▶ Textauszug:
+ + +
Landtagswahlen Malu Dreyer gegen Julia Klöckner

Rheinland-Pfalz · Die Tagesordnung des Landesparteitags ist übersichtlich: Der Landesvorsitzende spricht, die Ministerpräsidentin natürlich auch, das Wahlprogramm wird vorgestellt, es soll eine Aussprache dazu geben und dann wird es beschlossen.

 Die Ministerpräsidentin von Rheinland-Pfalz, Malu Dreyer (SPD, r), und die CDU-Oppositionsführerin Julia Klöckner streiten um die Teilnahme der AfD an der TV-Debatte.

Die Ministerpräsidentin von Rheinland-Pfalz, Malu Dreyer (SPD, r), und die CDU-Oppositionsführerin Julia Klöckner streiten um die Teilnahme der AfD an der TV-Debatte.
+ + +
▶ Auflistung:
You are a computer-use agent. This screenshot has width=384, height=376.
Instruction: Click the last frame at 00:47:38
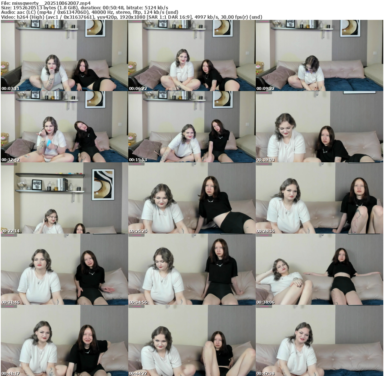click(319, 340)
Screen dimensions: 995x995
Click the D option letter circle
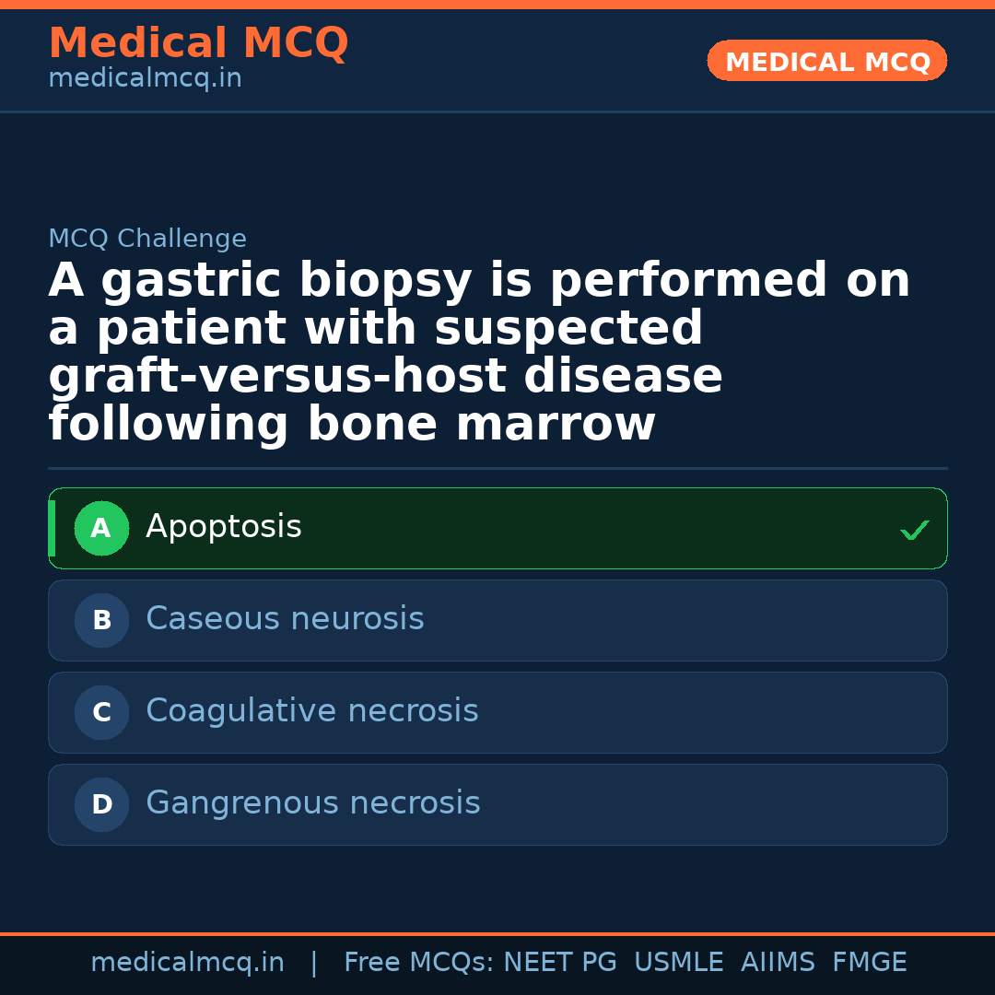(101, 805)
+ + +
▶ Übungsaufgaben:
**1)** Worum streiten Malu Dreyer und Julia Klöckner laut dem Textauszug über die Landtagswahl in Rheinland-Pfalz?
**2)** Setze den Textauszug über die Landtagswahl in Rheinland-Pfalz im Anschluss an seinen letzten Satz fort.

▶ Lösungen:
**1)** Um die Teilnahme der AfD an der TV-Debatte.

**2)**
Foto: dpa

Was nur zwischen den Zeilen steht, ist an diesem Tag wahrscheinlich noch viel wichtiger: das Sich-In-Wahlkampf-Stimmung-Bringen. Genau 50 Tage vor der Landtagswahl am 13. März will sich die rheinland-pfälzische SPD an diesem Samstag bei einem Landesparteitag in Mainz Mut machen, dass sie es doch noch packt – also stärkste Partei zu bleiben, Ministerpräsidentin Malu Dreyer wieder in die Staatskanzlei zu schicken und das rot-grüne Bündnis zu erhalten. Für alle drei Wahlziele sieht es allerdings – 25 Jahre nach Beginn der SPD-Ära an Rhein, Mosel, Ahr und Nahe – schlecht aus.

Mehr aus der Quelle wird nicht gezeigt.